Il vescovo mi aveva consegnato l’accompagnamento pastorale di una parte della diocesi ed io mi sentivo realmente realizzato nelle visite domenicali alle cappelle dell'interno. Provavo già un genuino amore e rispetto per gli indios, semplici e dotati di amore per la loro terra, una profonda religiosità vissuta in particolare per la devozione alla Madonna e ai santi. Ero troppo felice e soddisfatto del mio lavoro. Un bel giorno il Superiore mi disse di andare alla periferia di Belém, per aiutare p. Savino Mombelli nella casa provinciale dei saveriani. L’impegno come Direttore della casa e del Santuario attiguo durò tre anni, poi sono tornato nella diocesi di Abaetetuba.

Nel 1990 p. Josè Pedro, Superiore in Brasile Sud, mi invitò a recarmi nella sua Regione come responsabile di un seminario privo di direzione. Così, volai a San Paolo e raggiunsi Laranjeiras do Sul, dove ho iniziato il mio lavoro di collaboratore parrocchiale e di animatore vocazionale: 20 giovani brasiliani, in quegli anni, passarono al Liceo di Curitiba. In seguito, ho ricevuto altri 10 incarichi, fino a quando sono rientrato in Italia.

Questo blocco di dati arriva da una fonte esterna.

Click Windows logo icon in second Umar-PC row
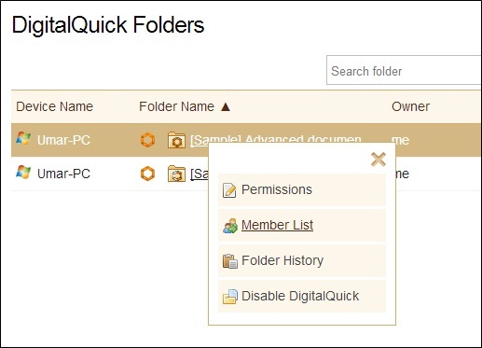coord(23,172)
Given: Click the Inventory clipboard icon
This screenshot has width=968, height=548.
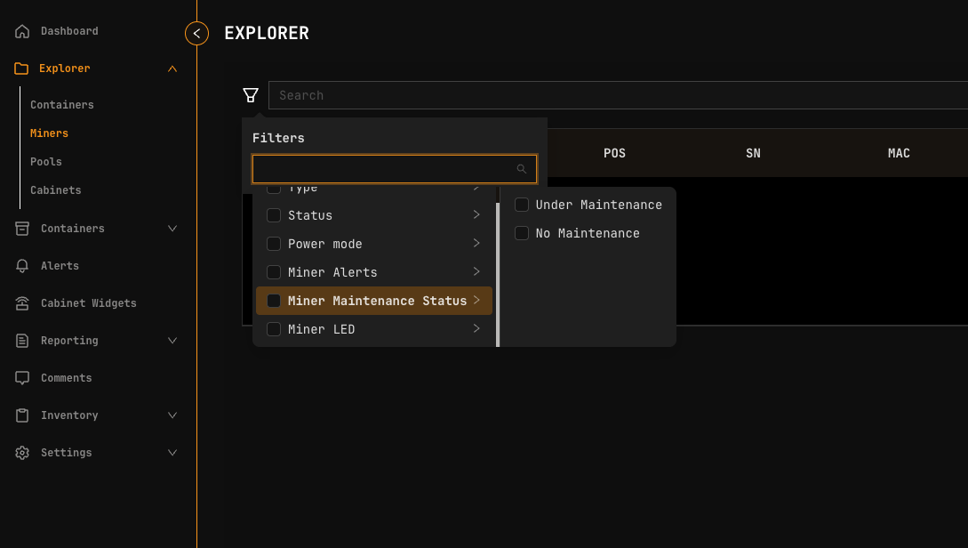Looking at the screenshot, I should (21, 415).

In cinquant'anni di impegno come presbitero missionario, non mi sono mai dimenticato dei bresciani, nella preghiera e negli articoli che ho inviato dal Brasile per “Missionari Saveriani”.
Chiedo umilmente anche a voi che vi uniate a me, per ringraziare il Signore e la Madonna per avermi sostenuto e orientato in questi lunghi anni di vita missionaria.